Essen. . Fußball und Politik begegnen sich irgendwie immer wieder. Aber gilt immer noch: Wie die Politik, so der Fußball? Die deutsche Elf hat sich von vielen Klischees über ihr Spiel lösen können. Ein Kommentar von Reinhard Schüssler.
Im Vorfeld der Fußball-Europameisterschaft war viel von Politik die Rede. Die wenigsten dürften aber mit dieser Entwicklung gerechnet haben: Die seit längerem anhaltende Auseinandersetzung zwischen Griechenland und Deutschland verlagert sich kurzfristig von der EU auf die EM. Schon kündigten euphorisierte Hellas-Fans vor dem Viertelfinale an: „Wir werden den Deutschen zeigen, dass sie zwar mehr Geld, wir aber das bessere Team haben.“
Nun ja. Wer aber die strahlenden Gesichter der auf den Straßen Athens tanzenden Menschen sah, bekam zumindest eine Ahnung davon, welche politische Kraft in einem Ball steckt, der fast die ganze Weltkugel bewegt. Wobei die Fußball-Begeisterung natürlich nicht nur in eine Richtung ausschlägt.
So erleichtert Griechenlands Regierung sein wird, dass ihre Landsleute von ihren größten Sorgen abgelenkt sind, so wenig amüsiert wird Russlands Präsident Wladimir Putin über das Vorrunden-Aus seiner Nationalmannschaft sein. Nicht umsonst hatte der Kreml-Chef Tausenden von Fußball-Anhängern die kostenlose Anreise ermöglicht. Die Rechnung, über den Fußball eine bessere Stimmung im Land zu erzeugen, ging jedoch nicht auf.

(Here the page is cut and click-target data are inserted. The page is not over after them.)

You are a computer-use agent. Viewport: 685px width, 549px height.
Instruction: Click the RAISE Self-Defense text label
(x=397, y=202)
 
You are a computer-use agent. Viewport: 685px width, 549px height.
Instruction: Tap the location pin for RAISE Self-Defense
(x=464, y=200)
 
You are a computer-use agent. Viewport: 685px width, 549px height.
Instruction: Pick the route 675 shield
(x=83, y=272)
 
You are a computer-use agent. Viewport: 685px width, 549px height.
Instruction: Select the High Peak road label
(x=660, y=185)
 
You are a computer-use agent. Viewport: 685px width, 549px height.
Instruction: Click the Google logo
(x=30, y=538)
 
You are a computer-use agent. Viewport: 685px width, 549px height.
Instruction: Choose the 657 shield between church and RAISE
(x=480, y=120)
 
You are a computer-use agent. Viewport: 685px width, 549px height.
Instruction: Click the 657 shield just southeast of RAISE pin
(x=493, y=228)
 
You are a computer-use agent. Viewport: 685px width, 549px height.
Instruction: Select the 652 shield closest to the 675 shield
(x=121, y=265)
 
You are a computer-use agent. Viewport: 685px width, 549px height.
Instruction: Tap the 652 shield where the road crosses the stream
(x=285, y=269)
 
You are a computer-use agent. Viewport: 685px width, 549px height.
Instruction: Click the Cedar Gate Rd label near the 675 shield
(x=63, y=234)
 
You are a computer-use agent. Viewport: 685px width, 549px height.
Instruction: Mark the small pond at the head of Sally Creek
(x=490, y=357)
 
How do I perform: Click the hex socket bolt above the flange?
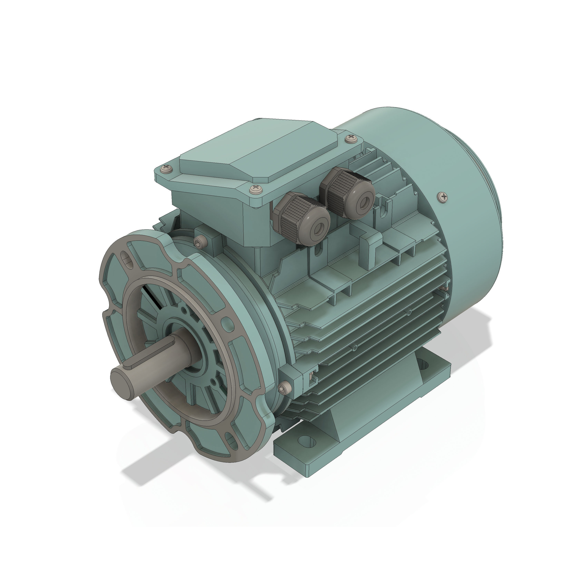[x=201, y=242]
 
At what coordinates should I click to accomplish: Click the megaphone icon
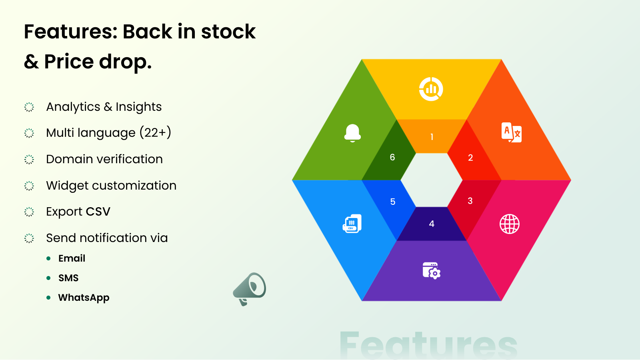tap(250, 289)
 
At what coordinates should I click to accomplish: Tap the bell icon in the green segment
tap(352, 133)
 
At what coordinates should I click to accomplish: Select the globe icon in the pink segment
tap(510, 224)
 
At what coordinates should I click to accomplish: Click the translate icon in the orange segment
tap(512, 132)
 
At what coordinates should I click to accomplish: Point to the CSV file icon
tap(352, 224)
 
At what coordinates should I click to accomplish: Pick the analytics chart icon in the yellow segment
tap(431, 89)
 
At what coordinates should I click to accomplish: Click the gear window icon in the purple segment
tap(432, 270)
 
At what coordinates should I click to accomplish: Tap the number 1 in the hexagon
tap(432, 137)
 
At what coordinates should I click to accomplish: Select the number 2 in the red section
tap(470, 158)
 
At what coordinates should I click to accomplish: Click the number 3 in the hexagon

Wirkung der Ball-Botschafter ist enorm
Auch in Deutschland hat noch jeder Regierungschef versucht, die Popularität des Fußballs auszunutzen. Spürbare politische Wirkung erzielte jedoch nur ein deutscher Triumph: das „Wunder von Bern“. Indem sie dem unter den Folgen des Zweiten Weltkrieges leidenden Volk das „Wir- sind- wieder-wer“-Gefühl vermittelten, zählte die Herberger-Elf 1954 zu den Motoren des Wirtschaftswunders.
Da kann die Löw-Elf spielen und siegen, wie sie will - ein solcher Stellenwert ist für sie unerreichbar. Was nicht gegen die Fußballer, sondern für die Entwicklung in unserem Land spricht. Gleichwohl ist die (Außen-)Wirkung, die Deutschlands Ball-Botschafter erzielen, nicht gering zu schätzen. Wie sich spätestens beim Sommermärchen 2006 zeigte, als die Welt sowohl über den unverkrampften Umgang mit nationalen Symbolen als auch über die Spielweise der einheimischen Mannschaft staunte.
Im Fußball hatten sich die Deutschen zwar über Jahre weltweiten Respekt verschafft, mit ihrer wenig filigranen Spielweise gleichzeitig aber vorhandene Vorurteile gegenüber „teutonischen Tugenden“ verstärkt. Inzwischen löst der Stil des Löw-Teams weniger Furcht vor deutscher Effektivität aus, eher schon Verzückung über ein attraktives Spiel.